(PERIODISTAS/IFEX) – On 17 October 2001, a chamber of the Buenos Aires Appeals Court Criminal Cases Division annuled the prosecution of politician Juan Manuel Trezza. Trezza assaulted journalist Daniel Tognetti during a 17 October 1999 political rally. At the time, the journalist was attacked by a group of individuals who had arrived at the Plaza […]
(PERIODISTAS/IFEX) – On 17 October 2001, a chamber of the Buenos Aires Appeals Court Criminal Cases Division annuled the prosecution of politician Juan Manuel Trezza. Trezza assaulted journalist Daniel Tognetti during a 17 October 1999 political rally.

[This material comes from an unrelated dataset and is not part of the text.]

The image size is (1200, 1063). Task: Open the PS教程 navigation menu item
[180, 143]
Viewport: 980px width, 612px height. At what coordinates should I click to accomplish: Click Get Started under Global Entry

At the time, the journalist was attacked by a group of individuals who had arrived at the Plaza de Mayo square in a van rented by the event’s organisers. The event formed part of the presidential campaign of Eduardo Duhalde, of the Partido Justicialista (PJ) party. The journalist, who worked for the television programme “Caiga Quien Caiga”, broadcast on the América television station, was punched in the face and suffered bleeding and a cut lip.
The incident was captured by the television station’s cameras and it was therefore possible to identify the assailants. Some weeks later, three witnesses picked Trezza out of a police line-up. Upon evaluating the video clips, witnesses’ testimonies and the results of a medical examination, the first instance judge prosecuted Trezza for damages.
Nevertheless, two years after the attack, Judges Carlos Gerome and Alfredo Barbarosch of the Fourth Chamber of the Buenos Aires Appeals Court Criminal and Correctional Division dismissed the evidence and decided to drop the case against Trezza. The judges also questioned Tognetti’s conduct, alleging that he had hit one of Duhalde’s supporters. In fact, the individual in question, Luis Márquez, testified that Tognetti had only pushed him, “as he was trying to defend himself.”
PERIODISTAS condemned the ruling in a press release, pointing out that “to investigate the victim’s conduct is a condemnable practice, as we already saw after the assassination of our colleague José Luis Cabezas,” who was killed in January 1997 (see IFEX alerts of 4 February 2000, 13 December, 19 November and 26 January 1999, 14 December and 30 January 1998 and others).
The organisation noted that this “intentional reversal of what happened ends up by blaming the journalist who was carrying out his duty and absolves of their responsibility those who attacked him because of his profession. This is a treacherous attack on press freedom and discredits those members of the legal profession who value loyalty to a party above their professional mission.”
Background Information
The “Day in Support of Peronism” (“Día de la Lealtad Peronista”) is celebrated each year on 17 October, by all supporters of the movement created under former president Juan Domingo Peron, the PJ party’s founder. In 1999, Duhalde, the PJ’s presidential candidate, decided to use this date to hold a campaign rally in the Plaza de Mayo square, a location which symbolises the history of social movements in Buenos Aires.
Thousands of supporters arrived at the square, many of them in vehicles rented by the party. While he was reporting on the events for the television programme “Caiga Quien Caiga”, Tognetti and the station’s production team were surrounded by a group of ten to fifteen individuals who began to insult them.
“They came out of a minibus adorned with a ‘Duhalde-Ortega’ banner. Then, a van stopped in front of ours, to block the view, and the people from the minibus appeared. One of them punched me and fled running,” Tognetti recalled.
The assailants “had cards identifying them as members of the event’s organising team. They are people I see at every Duhalde rally or event, and are permitted to go behind the fenced VIP area restricted to party officials. They were not out-of-control thugs. They were following orders and knew what they were doing,” the journalist affirmed.